And despite his companions’ adjurations Kit clambered off over the rocks and started out in the direction indicated by Carroll’s and Chapin’s footsteps in the snow.

The boys got safely back without being detected, but Kit was a quarter of an hour late, and created a sad disturbance when he entered in the midst of Mr. Roylston’s Third Latin recitation.

“The incorrigible Wilson,” remarked Mr. Roylston, without turning his beady black eyes in his direction,“will kindly take a pensum of one hundred lines for being late and disturbing the class.”

“Very well, sir,” said Kit.

“Spare me your comments, pray. Continue your recitation, Turner; Book Four, Chapter Fourteen, line twenty. Proceed. Cæsar—”

“Oh, yes, sir.... Qui omnibus rebus subito perterriti—” Tack spelled it out painfully, and fell mercilessly upon it, “Who to all quickly having been thoroughly terrified. Et celeritati nostri et discessu suorum.... And with quickness to us both a descent....”

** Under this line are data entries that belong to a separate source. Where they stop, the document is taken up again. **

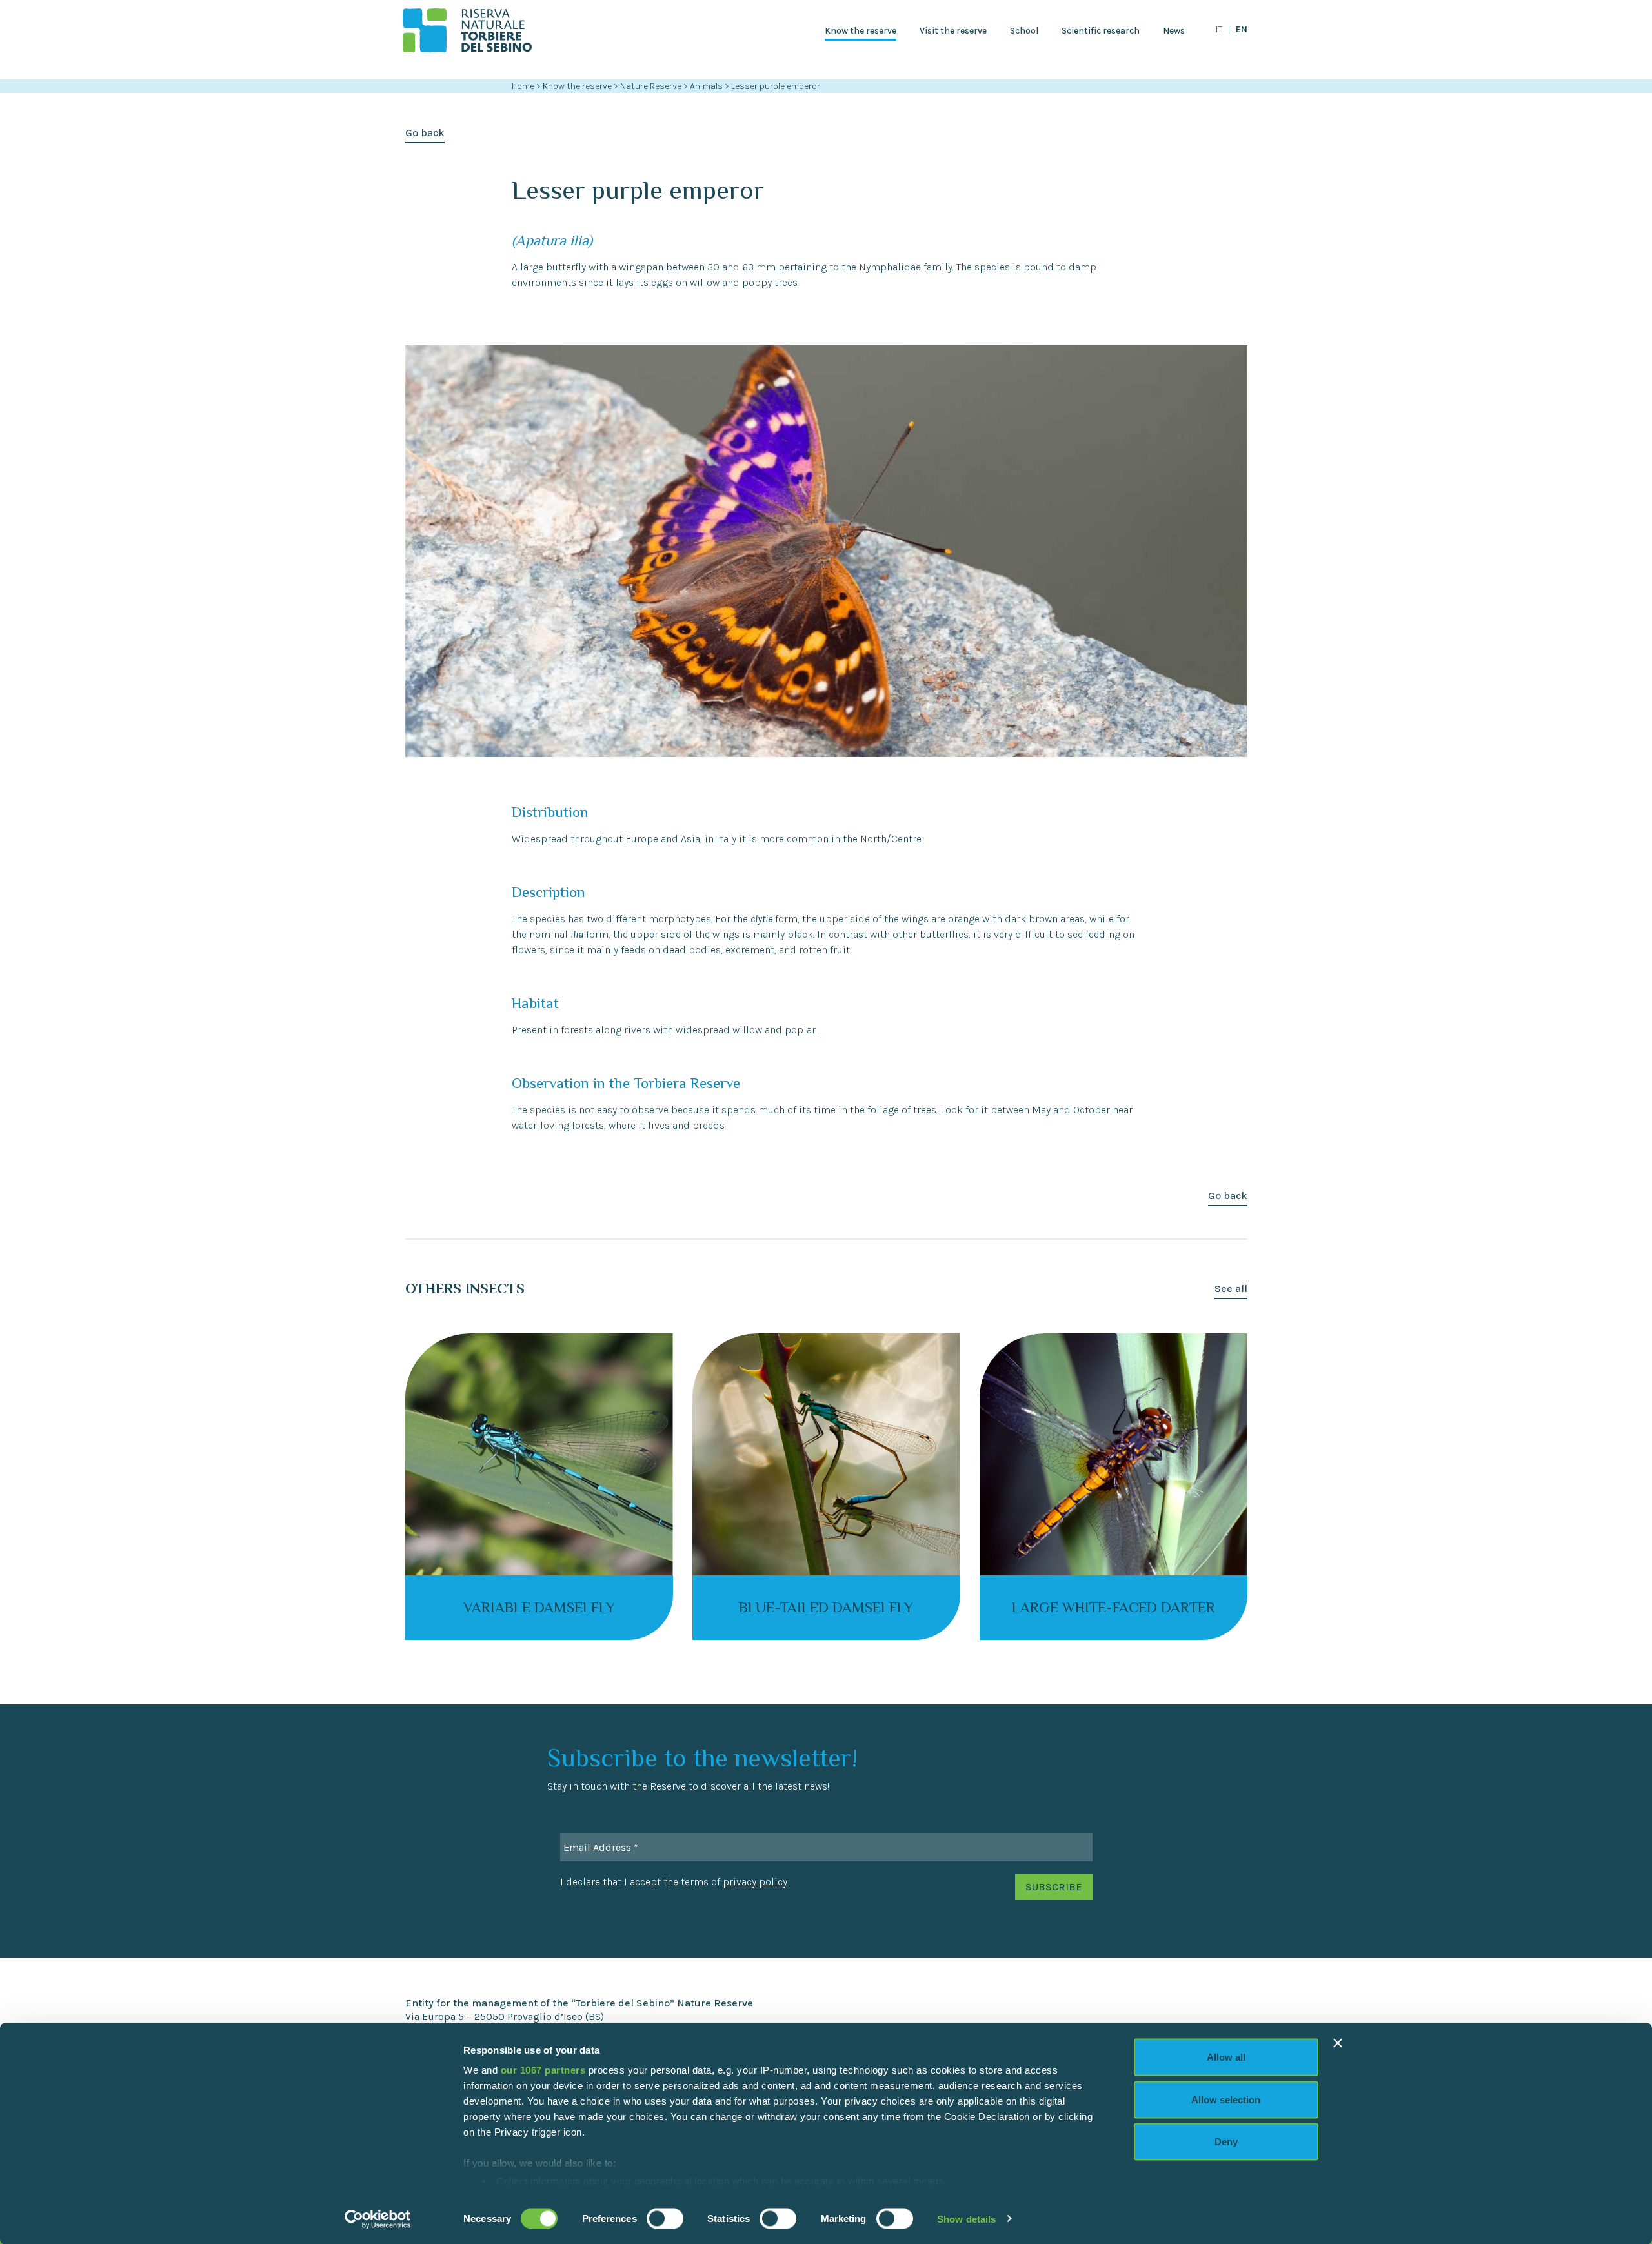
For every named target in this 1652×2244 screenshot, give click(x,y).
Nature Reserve (651, 86)
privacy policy (755, 1881)
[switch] (665, 2218)
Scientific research (1101, 30)
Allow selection (1225, 2099)
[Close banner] (1337, 2043)
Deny (1226, 2141)
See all (1230, 1288)
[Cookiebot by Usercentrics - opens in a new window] (377, 2219)
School (1024, 30)
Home (523, 86)
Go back (425, 132)
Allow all (1226, 2057)
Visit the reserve (953, 30)
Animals (707, 86)
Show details (966, 2218)
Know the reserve (860, 30)
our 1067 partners (543, 2070)
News (1174, 30)
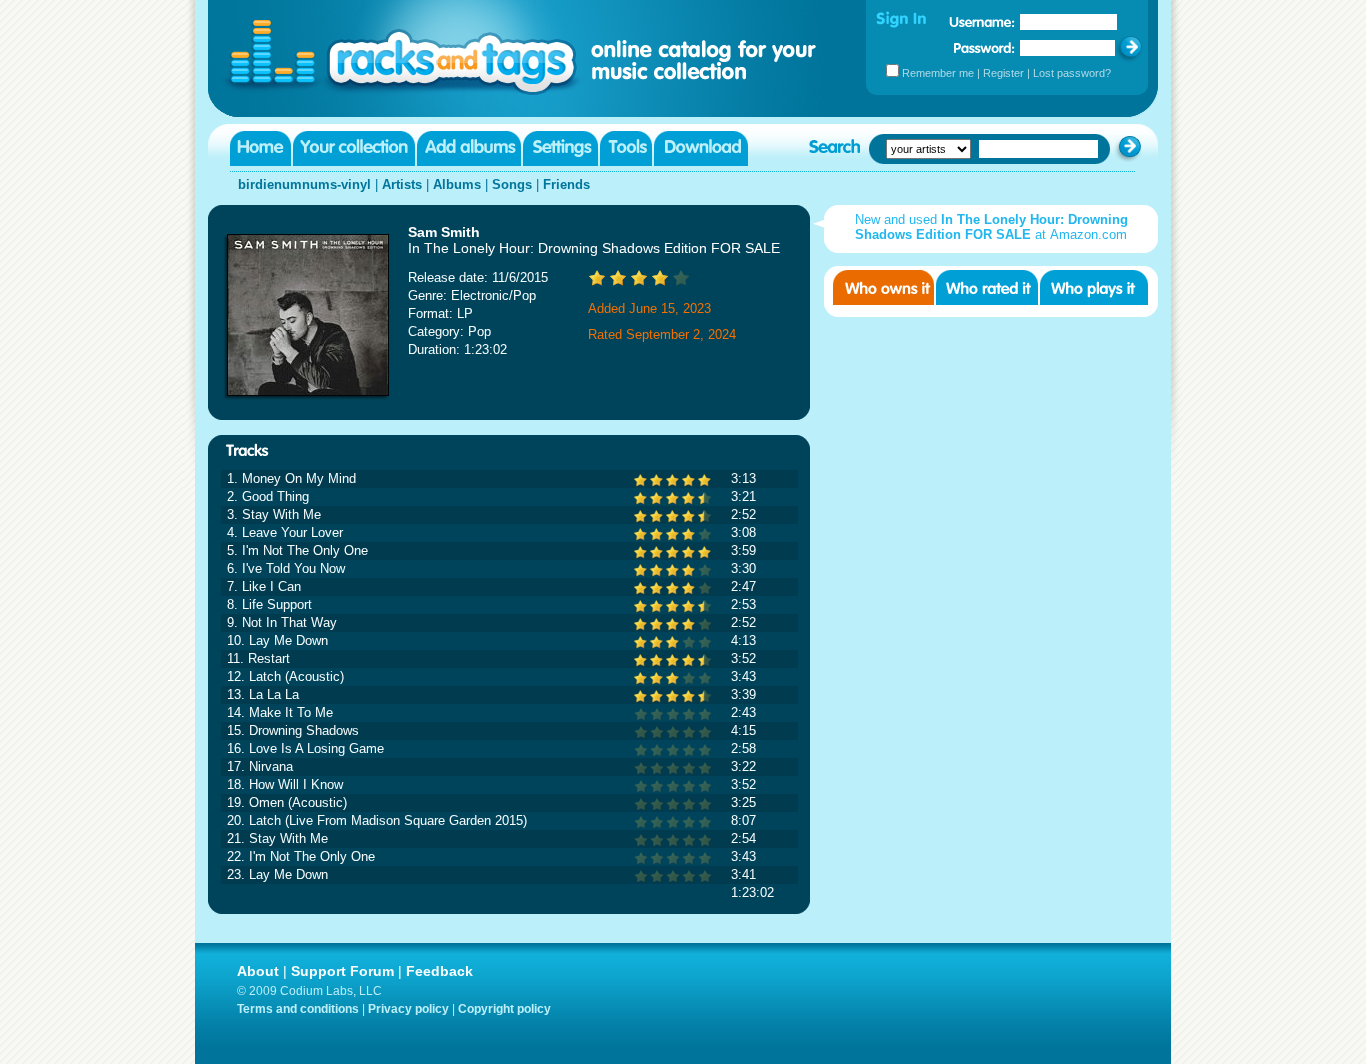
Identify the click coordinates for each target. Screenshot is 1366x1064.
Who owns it (883, 287)
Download (701, 148)
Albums (457, 184)
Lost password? (1072, 73)
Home (260, 148)
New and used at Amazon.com (991, 227)
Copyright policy (504, 1009)
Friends (566, 184)
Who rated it (987, 287)
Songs (512, 184)
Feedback (439, 971)
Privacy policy (408, 1009)
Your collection (354, 148)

Mr. Roylston transfixed the floundering youth with a withering glance, and there was a moment of awful silence. “With quickness to you, I may suggest, Turner,” he said at last in scathing tones, “descent into your seat and a zero in my mark-book.”

He turned to Kit. “Wilson, let us see if you can cast light upon the darkness into which Turner has led us.”

“I am afraid I can’t, sir.”

“No?” murmured the master. “Well, I was not hopeful,” and he quietly recorded a zero in his mark-book. “Now, Deering—”

Tony took up the passage, and got through it correctly enough, but not without being harassed by Mr. Roylston’s interruptions and glances of incredulity at his rendering of the Latin. The Latin recitations at Deal under the famous Ebenezer Roylston—he was the editor of an edition of Cicero that was classic in its day—were periods of agony and boredom. But at last this particular recitation came to an end,and immediately afterward, Kit threw his arms about the necks of his two friends, and drew them into a vacant classroom.

“Well?”

“What’s up?”

“Oh, you frabjous kiddos! I tracked ‘em for a mile—’twas a mucker trick, I’ll admit, but I’ve got it in for Chapin. And what do you think, those two blooming jays are playing poker with their crowd in a shanty back of the Third Ridge. If it weren’t for Reggie, I swear I’d peach on Chapin.”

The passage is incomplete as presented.